FOR IMMEDIATE RELEASE – December 10, 2020
Chef-Inspired Kitchens: Washington Post
Northern Virginia Kitchen Designer Sandra Brannock Offers Insights on Latest Kitchen Design Trends
December 10, 2020 — Local kitchen designer Sandra Brannock, owner of Expert Kitchen Designs in Amissville, Virginia, has been featured in a recent Washington Post special section on Chef Inspired Kitchens.
The majority of today’s homeowners want open kitchen spaces where they can easily socialize, entertain and cook. While no two kitchens are the same, today’s discerning homeowners want high-end appliances that make cooking more convenient with better end results.
“Quality appliances are going to make a difference in the outcome of the food that you’re making,” said Sandra Brannock, founder of Expert Kitchen Designs, a kitchen design firm serving the D.C. metro area.
“And when it comes to pantries, chef-inspired kitchens are changing the game. Unlike the typical food closet found in a standard kitchen, chef-inspired pantries are walk-in spaces that can contain a second set of appliances, such as sinks and cooktops. There, home cooks can do everything from marinate a cut of meat to chop vegetables and cook the first few courses of a meal. Some people even opt to buy their refrigerators and freezers separately, and keep the freezer in the pantry, away from the main kitchen space,” said Brannock.

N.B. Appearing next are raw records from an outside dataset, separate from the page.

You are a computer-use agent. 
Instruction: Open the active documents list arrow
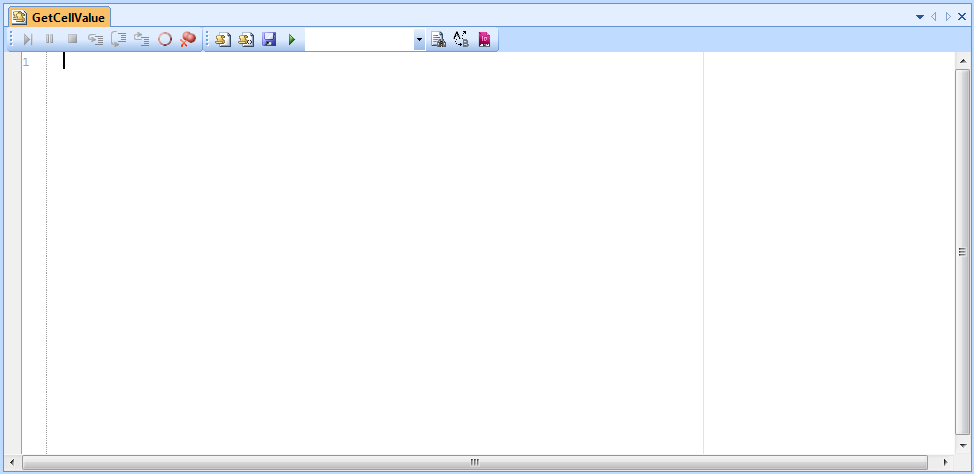920,17
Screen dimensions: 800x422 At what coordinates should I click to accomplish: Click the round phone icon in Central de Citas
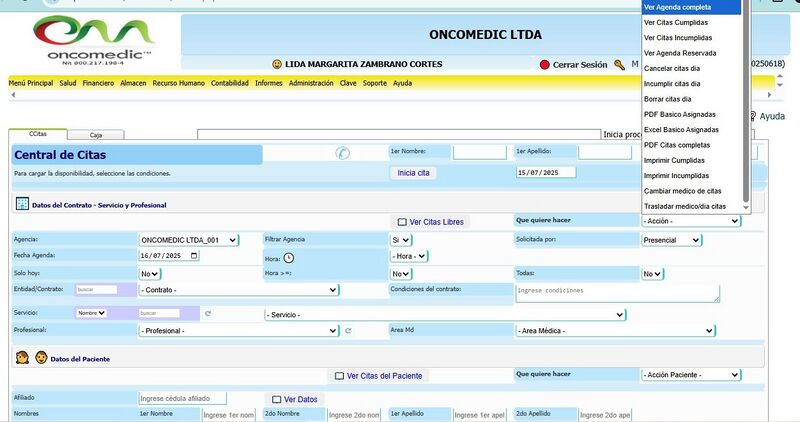point(343,153)
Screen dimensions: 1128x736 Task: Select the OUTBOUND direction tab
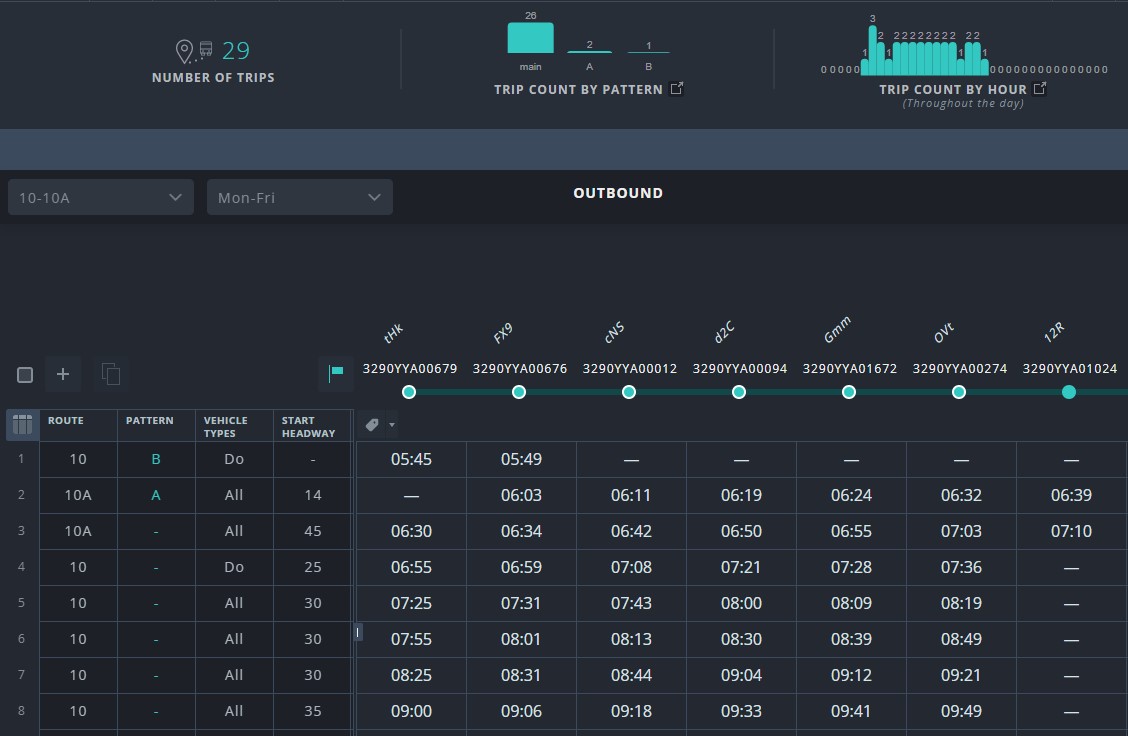[618, 193]
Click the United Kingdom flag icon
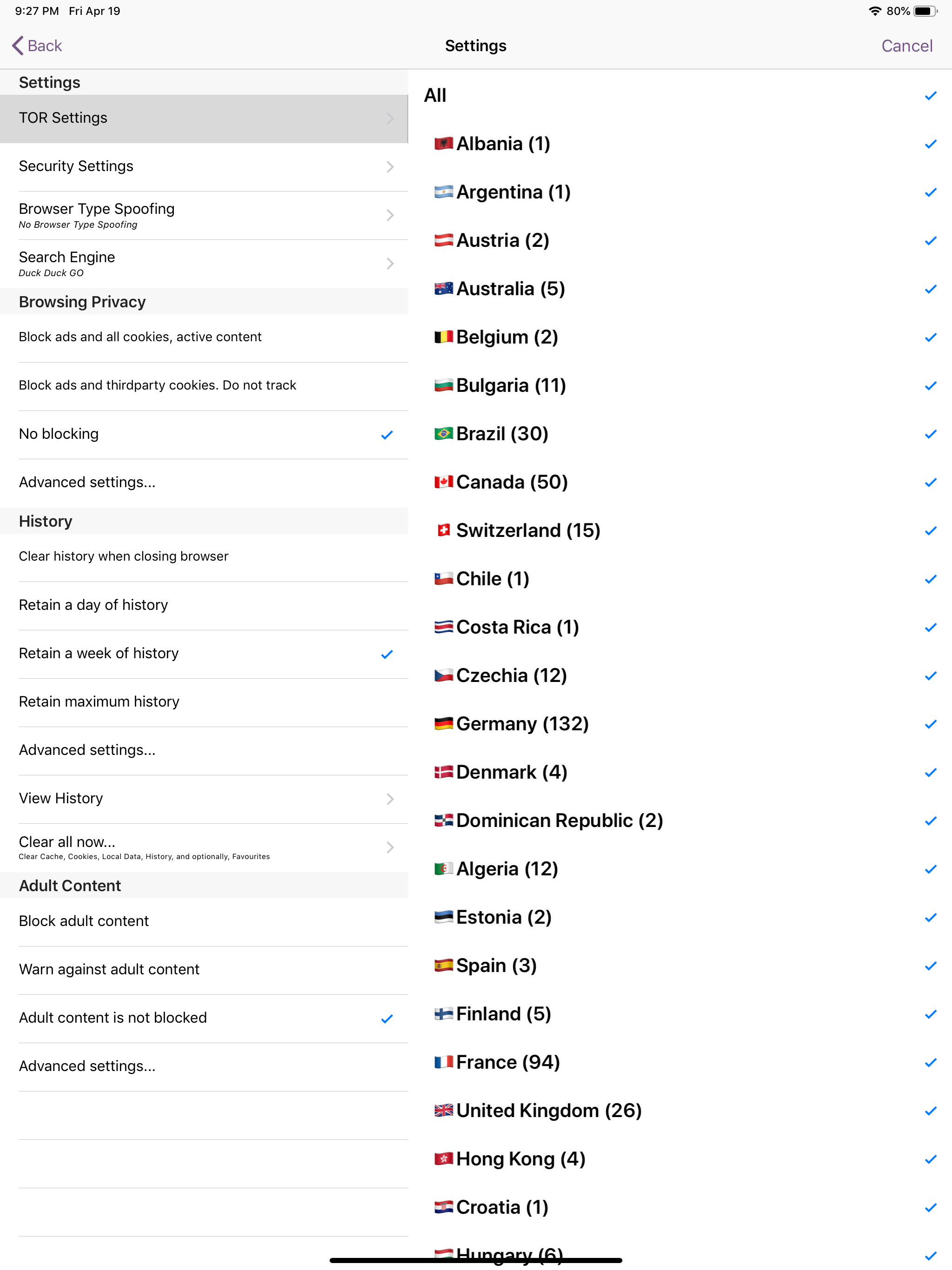This screenshot has height=1270, width=952. pos(443,1111)
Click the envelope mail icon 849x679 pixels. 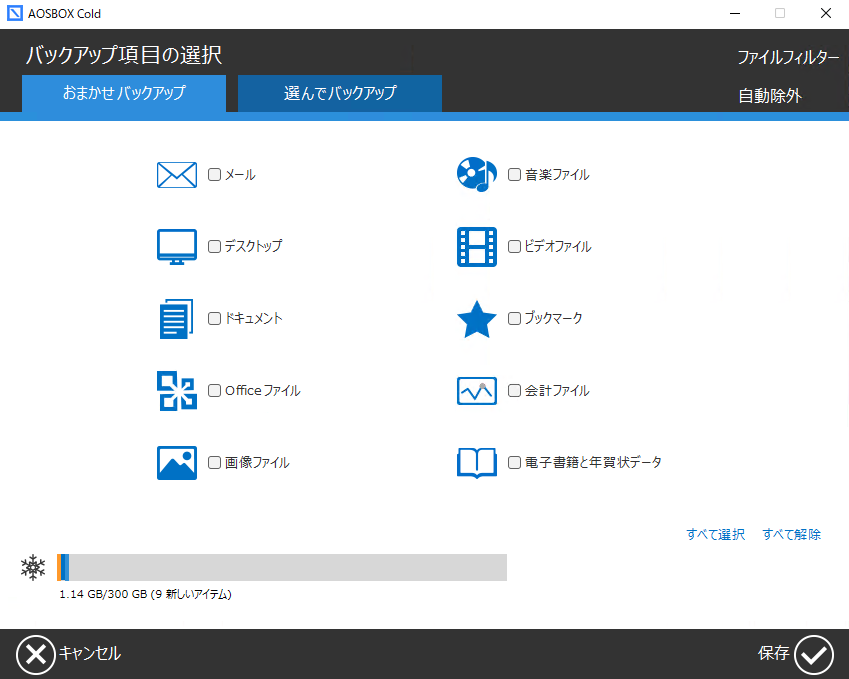(177, 175)
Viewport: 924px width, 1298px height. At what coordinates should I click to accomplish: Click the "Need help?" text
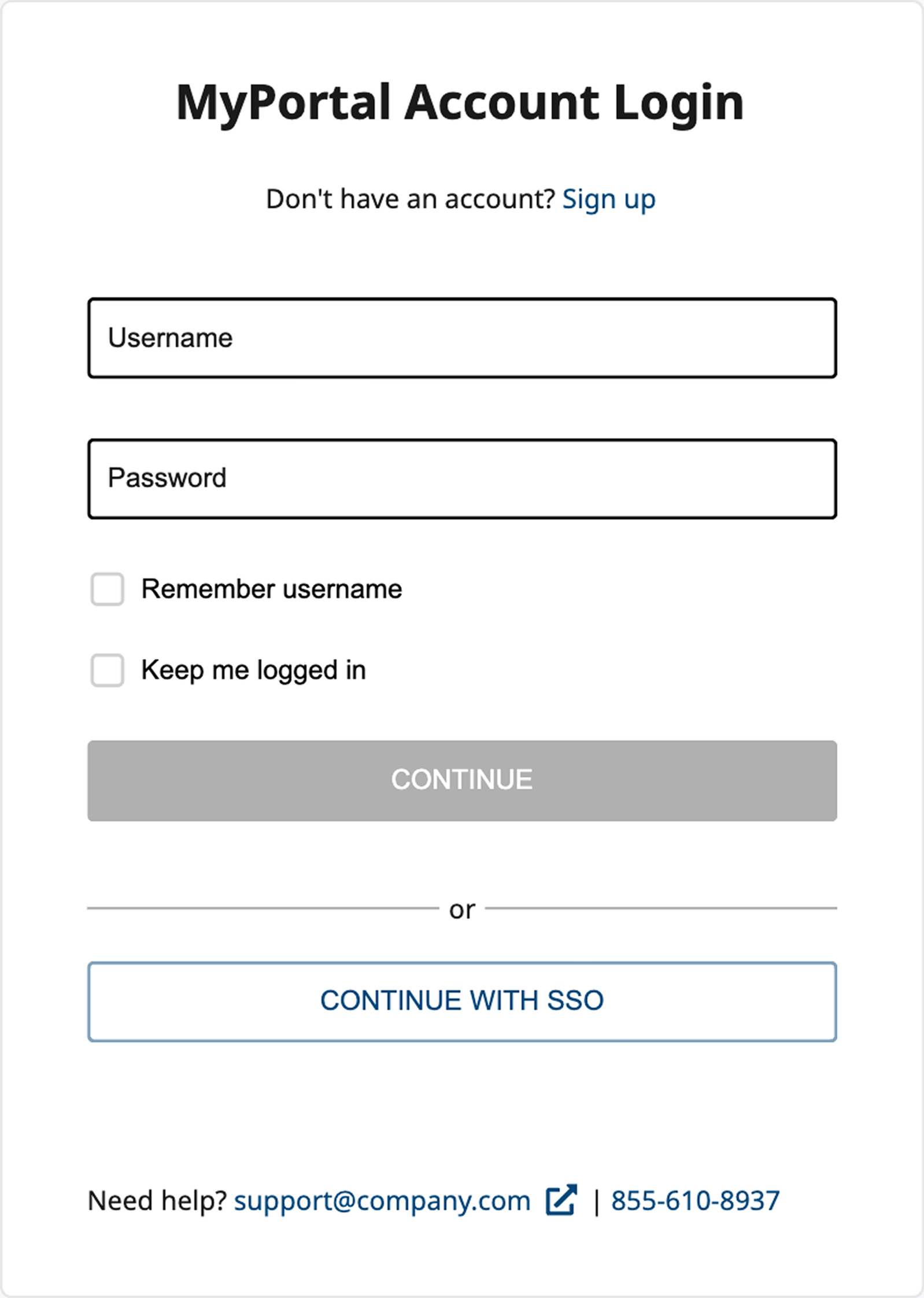(x=157, y=1201)
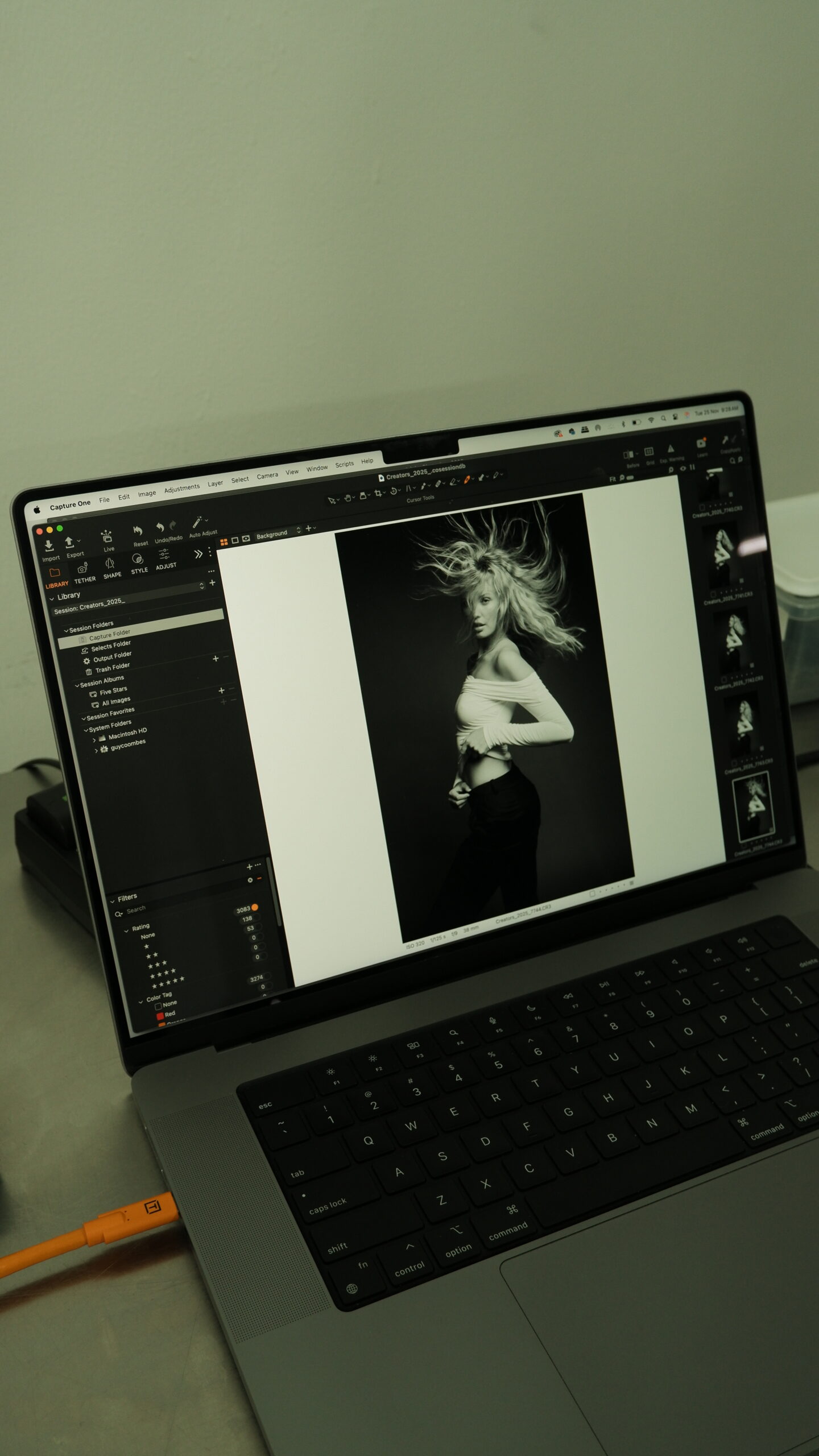Run Auto Adjust magic wand
Screen dimensions: 819x1456
(x=197, y=522)
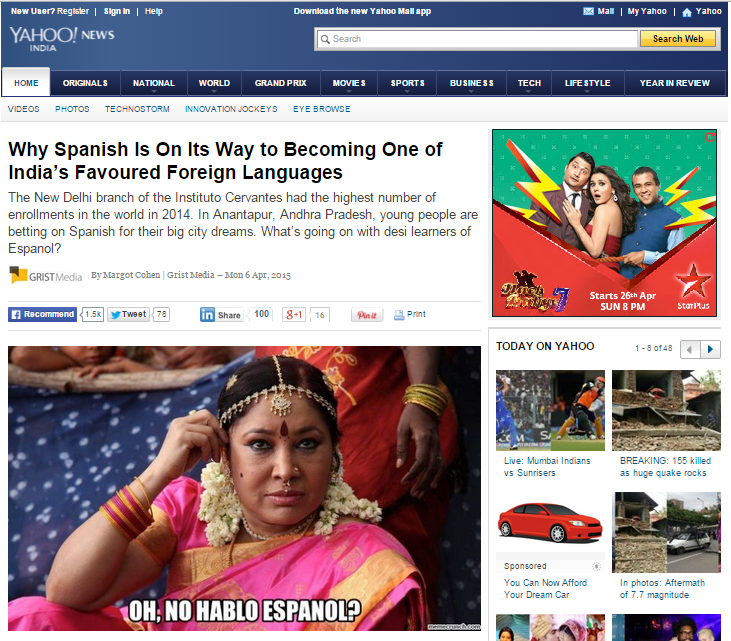
Task: Click the Google +1 button
Action: coord(294,314)
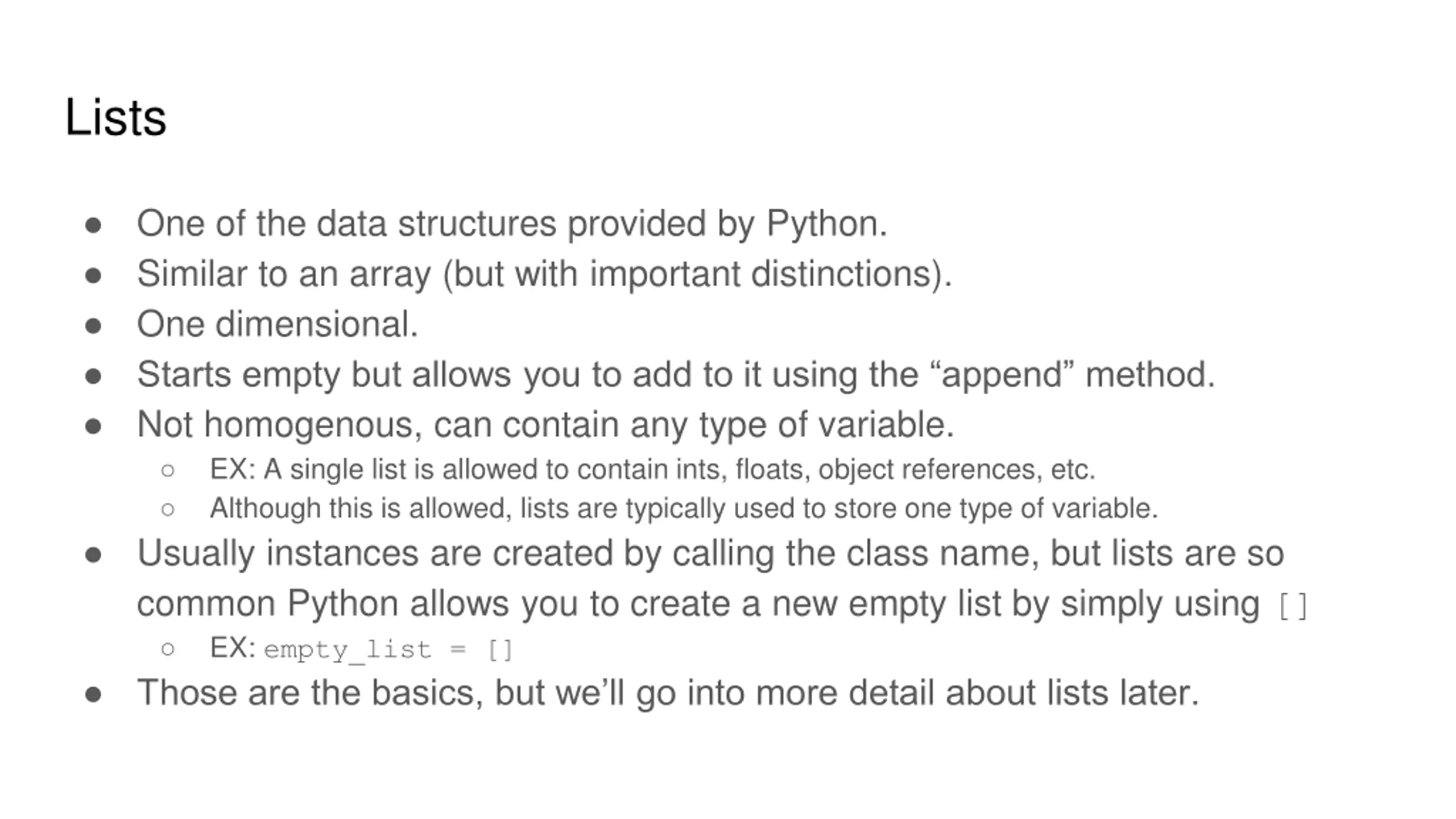Click the "One dimensional." bullet text
Image resolution: width=1456 pixels, height=819 pixels.
[x=278, y=324]
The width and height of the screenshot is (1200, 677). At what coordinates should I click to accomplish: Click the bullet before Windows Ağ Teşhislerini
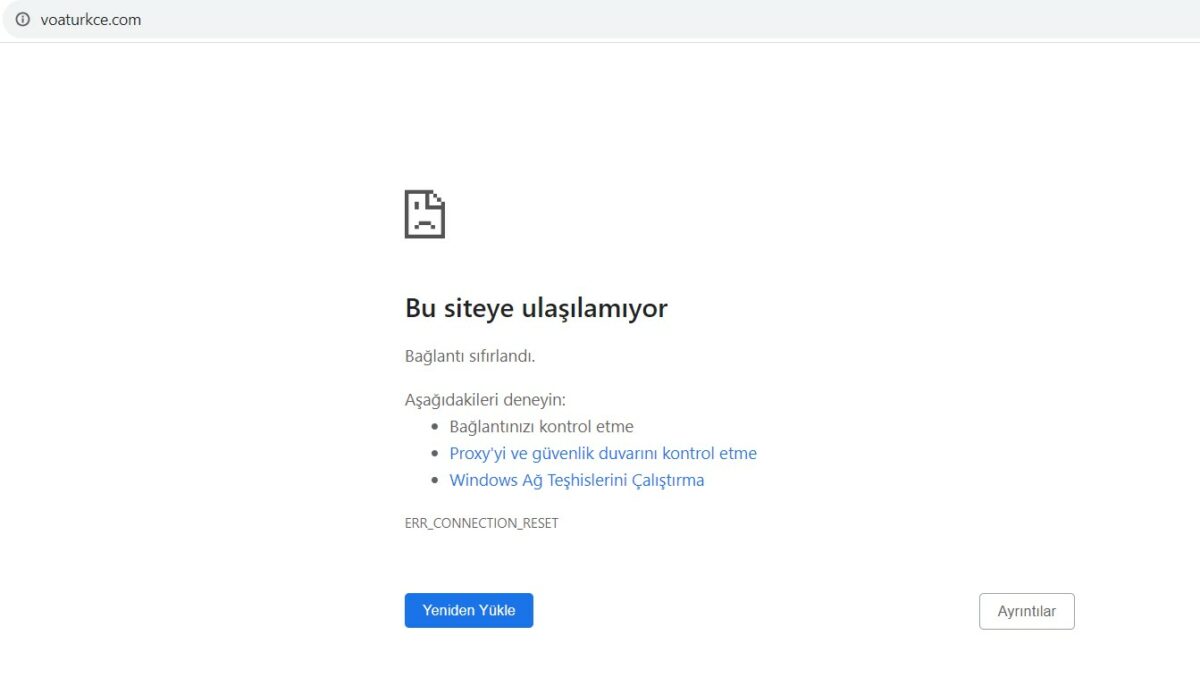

In addition to high-end appliances and pantries, the physical layouts of chef-inspired kitchens are centered around what is known as the “work triangle,” or the area of the kitchen where the majority of prepping and cooking takes place. The three points of the work triangle, according to Brannock, are the refrigerator, cooking station and prep sink.
“No single leg of the work triangle should be shorter than four feet or longer than nine feet, and you should have no obstruction within that triangle,” she said. For example, “you can’t put the refrigerator on the other side of an island. That’s considered a no-no.”